Hundreds of thousands of protesters have poured into the streets in recent weeks from Chile and Colombia to Lebanon and Iraq. Transport hubs have been destroyed, stores looted, and government institutions attacked. Dozens have been killed.
The immediate causes of the protests have been diverse, ranging from price hikes to rumored changes in laws affecting rights and benefits. But underlying them is a deep feeling that democratic systems have been hijacked by political and economic elites, that living standards have stagnated, and that the gap between rich and poor is far too wide. People are angry, and if they feel that the system doesn’t adequately represent them, they are not entirely wrong.
In a study done by Martin Ardanaz and I, we looked at one element of this problem.

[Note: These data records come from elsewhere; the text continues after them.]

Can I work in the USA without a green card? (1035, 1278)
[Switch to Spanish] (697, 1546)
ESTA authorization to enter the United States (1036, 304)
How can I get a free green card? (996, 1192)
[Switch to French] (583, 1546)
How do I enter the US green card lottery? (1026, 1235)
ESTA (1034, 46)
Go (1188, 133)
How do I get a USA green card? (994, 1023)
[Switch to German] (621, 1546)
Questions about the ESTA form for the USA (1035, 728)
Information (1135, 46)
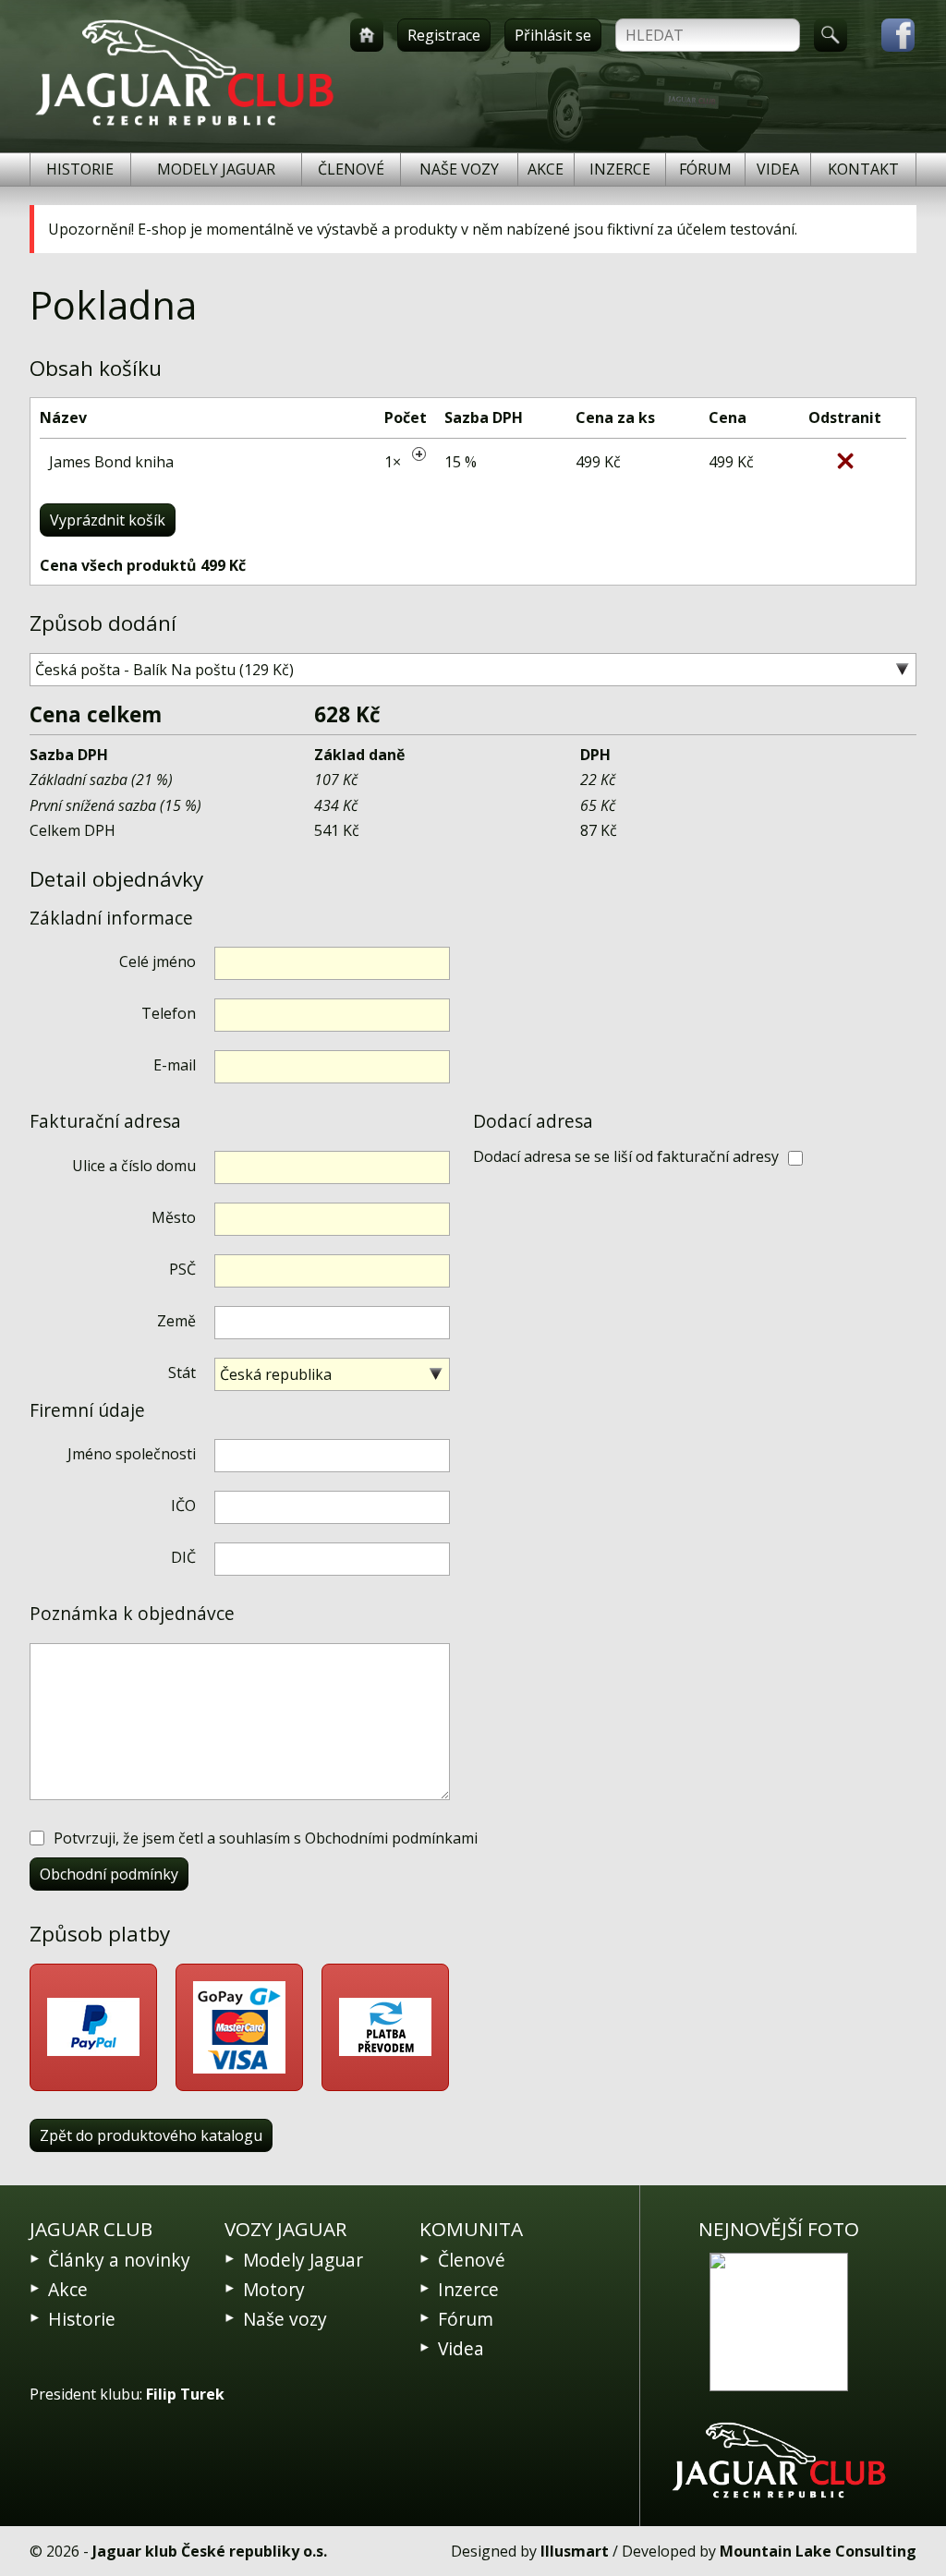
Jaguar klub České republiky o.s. (209, 2551)
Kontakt (863, 169)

Traditional models of political economy predict that transitions to democracy will lead to greater economic redistribution. But in many countries, inequality has not decreased nearly enough to satisfy expectations.
The failure to raise income taxes
The reasons are wide-ranging and complex. But we focus on one important element: tax policy. We find that even developing countries enjoying a long period of economic advancement and economic growth have failed to sufficiently raise personal income taxes.
Lower- and middle-class voters can vote. If they can express their desires for fairer societies at the polls, how can perceived unfairness in tax policy persist?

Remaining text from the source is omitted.